*** Opening Record excerpts ***
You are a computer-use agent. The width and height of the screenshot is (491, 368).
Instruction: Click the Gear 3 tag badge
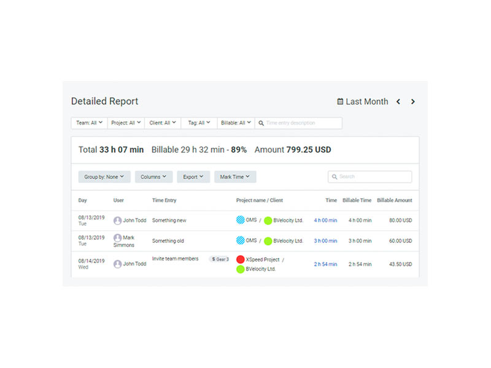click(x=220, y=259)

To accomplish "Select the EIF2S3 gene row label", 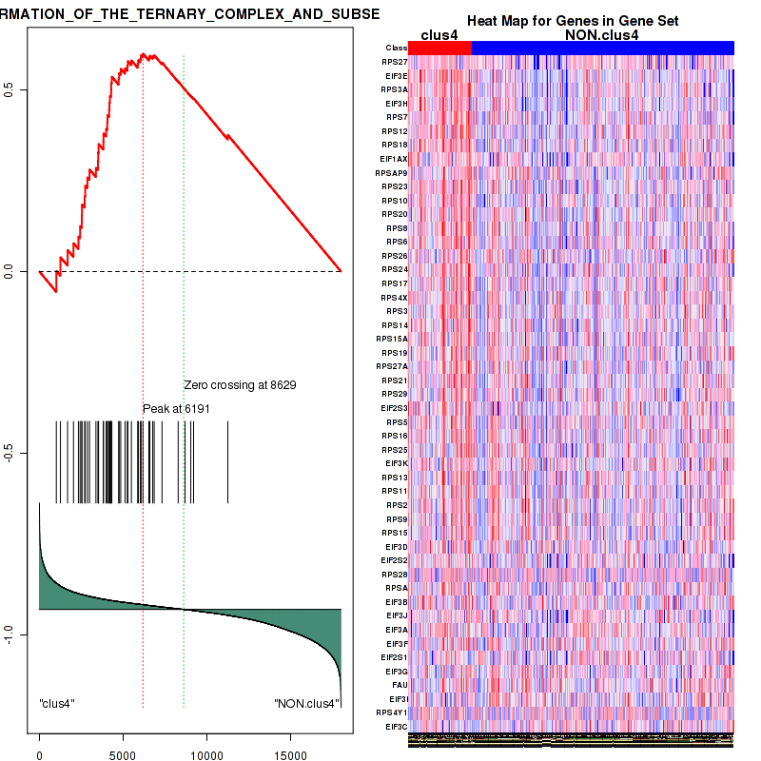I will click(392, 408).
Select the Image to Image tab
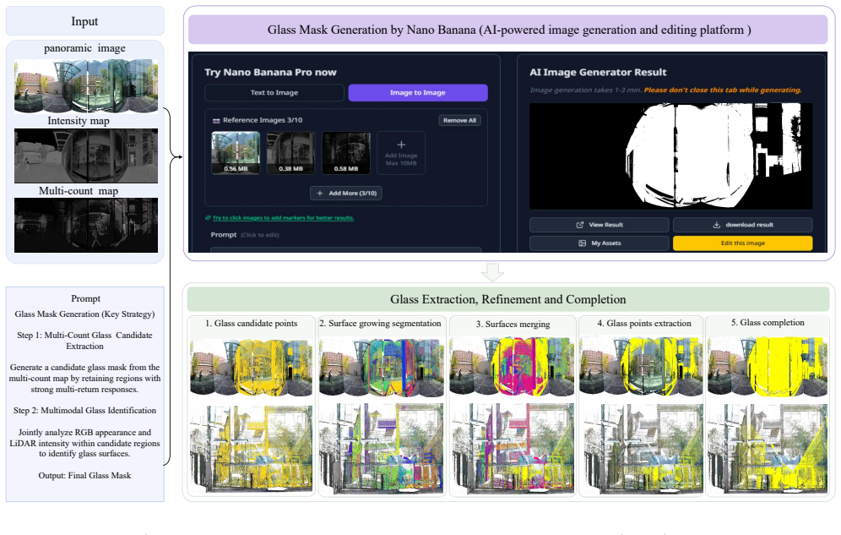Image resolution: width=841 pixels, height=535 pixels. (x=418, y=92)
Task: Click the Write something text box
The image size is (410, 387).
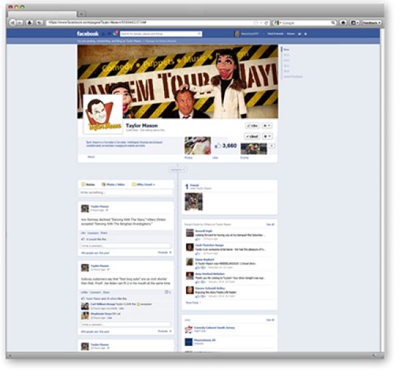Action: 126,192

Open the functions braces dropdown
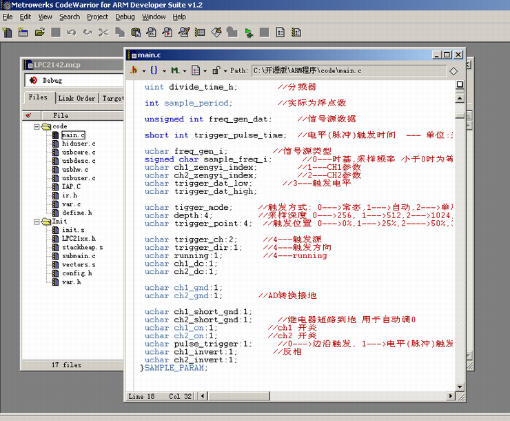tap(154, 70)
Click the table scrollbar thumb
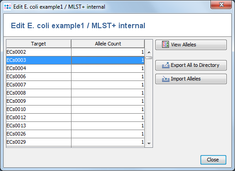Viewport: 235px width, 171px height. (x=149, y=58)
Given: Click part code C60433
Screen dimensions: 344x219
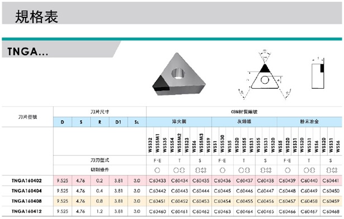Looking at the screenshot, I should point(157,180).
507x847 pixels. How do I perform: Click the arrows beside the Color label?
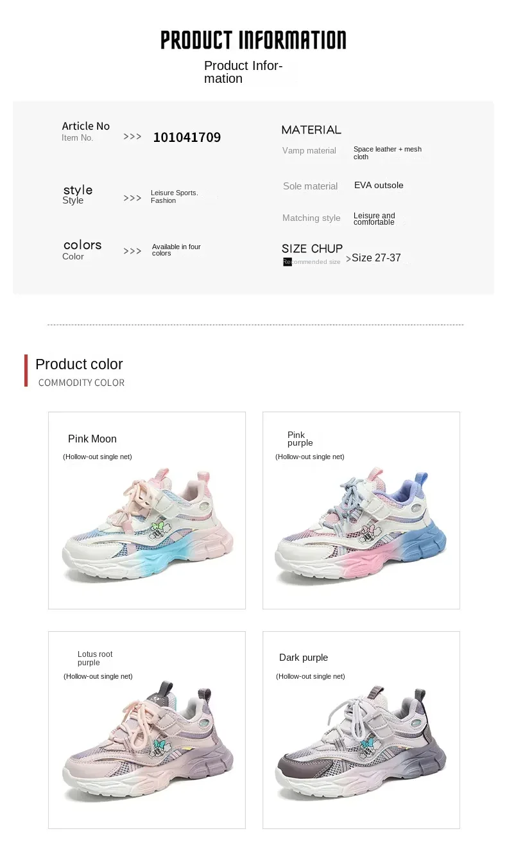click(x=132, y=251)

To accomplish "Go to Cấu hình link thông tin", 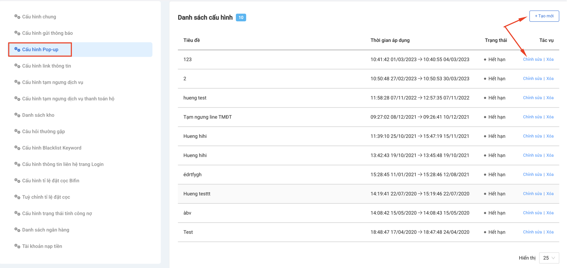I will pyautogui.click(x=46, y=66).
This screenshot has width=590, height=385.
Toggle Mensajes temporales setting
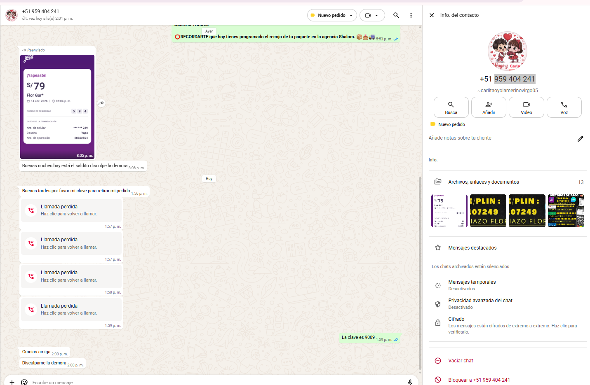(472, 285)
*** Closing Record excerpts ***
*** Opening Record excerpts ***
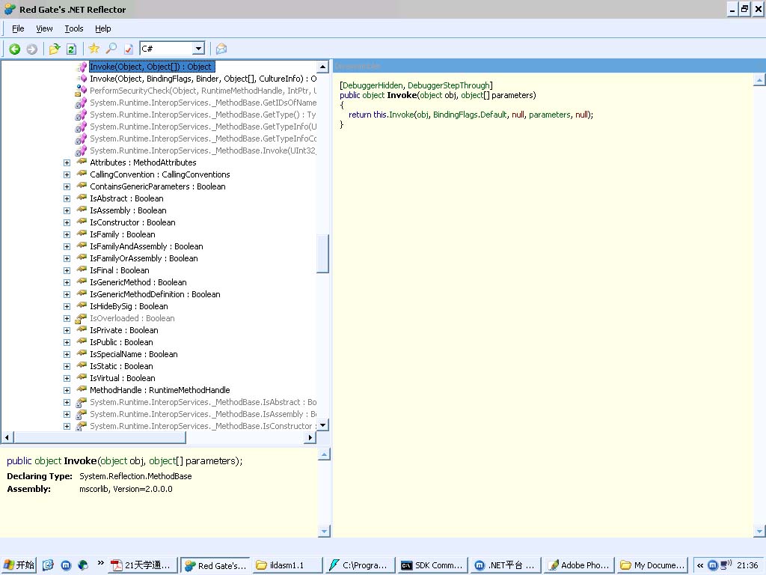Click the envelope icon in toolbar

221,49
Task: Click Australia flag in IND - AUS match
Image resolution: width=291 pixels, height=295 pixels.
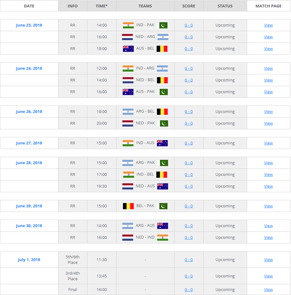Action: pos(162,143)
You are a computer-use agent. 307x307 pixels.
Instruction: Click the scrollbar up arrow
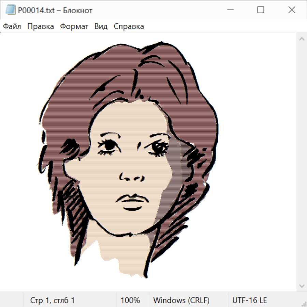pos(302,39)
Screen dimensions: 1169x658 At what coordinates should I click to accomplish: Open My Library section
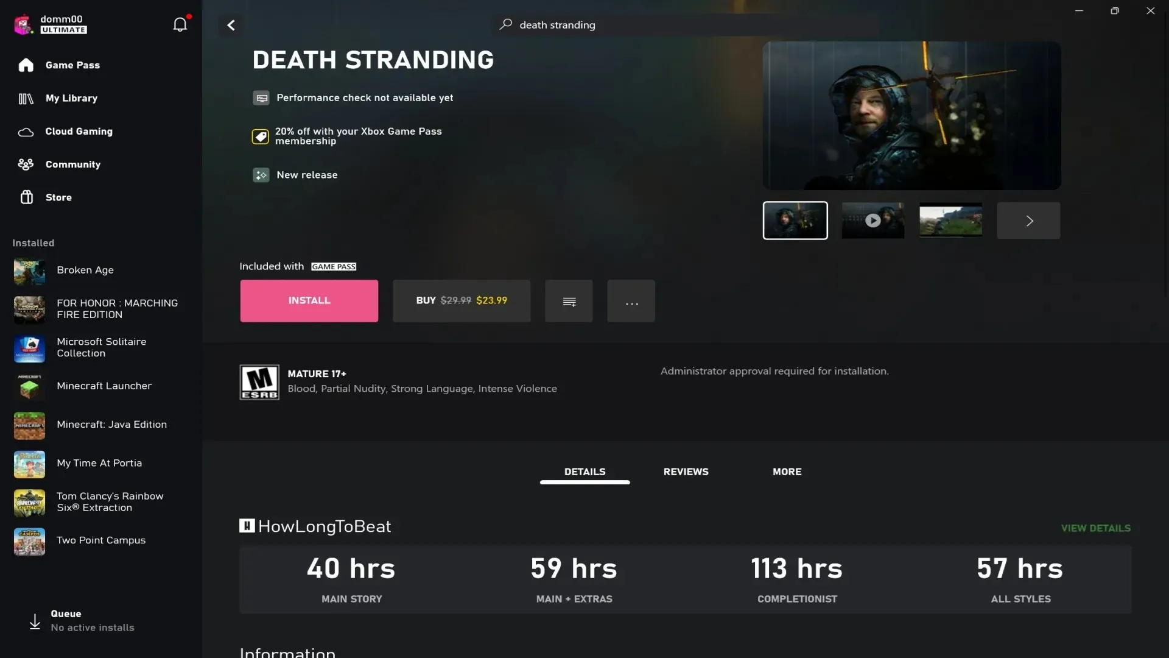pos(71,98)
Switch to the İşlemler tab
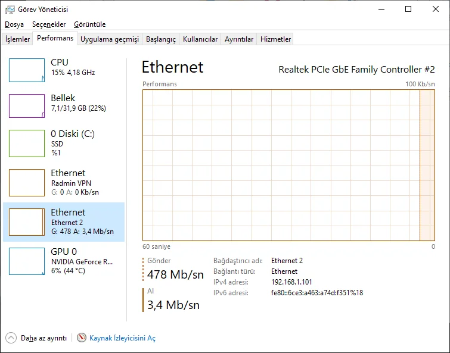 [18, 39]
*** Closing Record excerpts ***
*** Opening Record excerpts ***
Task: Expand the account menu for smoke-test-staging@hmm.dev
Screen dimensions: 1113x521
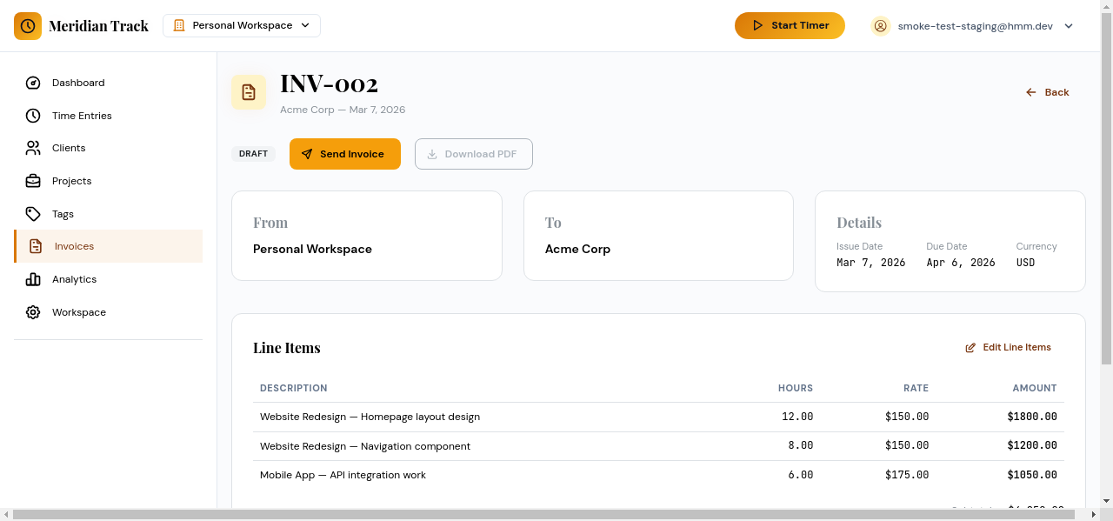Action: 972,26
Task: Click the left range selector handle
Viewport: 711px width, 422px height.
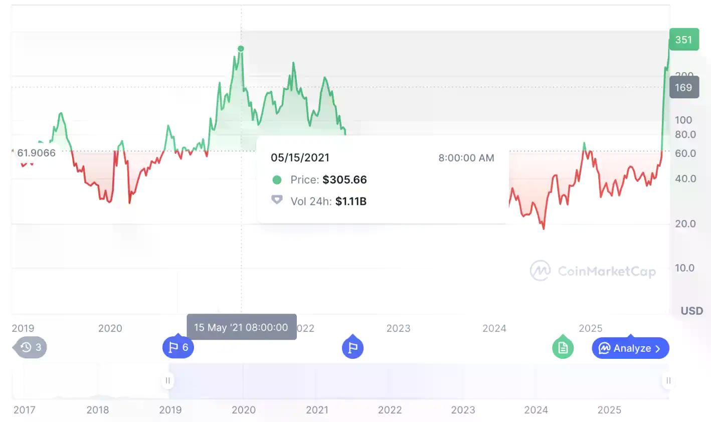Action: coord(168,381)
*** Closing Record excerpts ***
# Work item:
In which lines of the material above does the string "agent" occur? Copy them all.

# Task answer:
You are a computer-use agent. The width and height of the screenshot is (491, 368).
You are a computer-use agent. 307x307 pixels.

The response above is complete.